[Stored data entries]
[Start of section]

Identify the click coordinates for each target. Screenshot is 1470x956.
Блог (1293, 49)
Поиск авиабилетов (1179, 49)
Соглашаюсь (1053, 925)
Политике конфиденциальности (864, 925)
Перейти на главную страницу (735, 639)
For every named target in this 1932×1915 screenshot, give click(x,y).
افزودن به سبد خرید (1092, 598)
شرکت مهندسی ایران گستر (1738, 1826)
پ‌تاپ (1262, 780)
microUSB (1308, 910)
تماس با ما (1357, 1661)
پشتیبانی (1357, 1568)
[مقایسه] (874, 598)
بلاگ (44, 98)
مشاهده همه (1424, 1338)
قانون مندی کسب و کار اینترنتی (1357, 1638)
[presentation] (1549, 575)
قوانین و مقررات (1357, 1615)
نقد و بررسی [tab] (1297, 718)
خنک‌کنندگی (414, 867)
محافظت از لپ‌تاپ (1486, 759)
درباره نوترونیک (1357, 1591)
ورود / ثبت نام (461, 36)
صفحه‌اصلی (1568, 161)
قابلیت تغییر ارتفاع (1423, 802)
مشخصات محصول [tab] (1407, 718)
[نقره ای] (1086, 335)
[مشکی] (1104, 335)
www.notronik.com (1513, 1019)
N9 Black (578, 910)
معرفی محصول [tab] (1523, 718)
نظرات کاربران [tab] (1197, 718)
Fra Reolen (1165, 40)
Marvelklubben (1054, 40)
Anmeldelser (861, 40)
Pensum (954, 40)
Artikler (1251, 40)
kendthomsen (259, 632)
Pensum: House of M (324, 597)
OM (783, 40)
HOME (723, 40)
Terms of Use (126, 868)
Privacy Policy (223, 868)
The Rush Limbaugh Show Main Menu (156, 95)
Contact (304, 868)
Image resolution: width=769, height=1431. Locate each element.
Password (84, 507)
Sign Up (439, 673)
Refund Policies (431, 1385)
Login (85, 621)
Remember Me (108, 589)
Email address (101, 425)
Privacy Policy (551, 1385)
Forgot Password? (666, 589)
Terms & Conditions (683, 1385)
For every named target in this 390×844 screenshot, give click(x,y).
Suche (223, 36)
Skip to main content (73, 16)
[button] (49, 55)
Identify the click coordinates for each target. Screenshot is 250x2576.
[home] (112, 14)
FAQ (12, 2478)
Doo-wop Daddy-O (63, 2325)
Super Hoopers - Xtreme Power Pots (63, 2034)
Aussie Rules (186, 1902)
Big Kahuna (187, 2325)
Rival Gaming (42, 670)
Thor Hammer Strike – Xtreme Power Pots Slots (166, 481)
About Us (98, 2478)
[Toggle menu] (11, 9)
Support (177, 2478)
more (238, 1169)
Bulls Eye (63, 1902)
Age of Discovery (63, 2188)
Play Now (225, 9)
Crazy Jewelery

[End of section]

■ What is needed: Every line above from the line with "[مشکی] (1104, 335)" to the line with "Privacy Policy (223, 868)", both included, must be reproduced exactly, and no other line may appear.

■ Finished exercise:
[مشکی] (1104, 335)
www.notronik.com (1513, 1019)
N9 Black (578, 910)
معرفی محصول [tab] (1523, 718)
نظرات کاربران [tab] (1197, 718)
Fra Reolen (1165, 40)
Marvelklubben (1054, 40)
Anmeldelser (861, 40)
Pensum (954, 40)
Artikler (1251, 40)
kendthomsen (259, 632)
Pensum: House of M (324, 597)
OM (783, 40)
HOME (723, 40)
Terms of Use (126, 868)
Privacy Policy (223, 868)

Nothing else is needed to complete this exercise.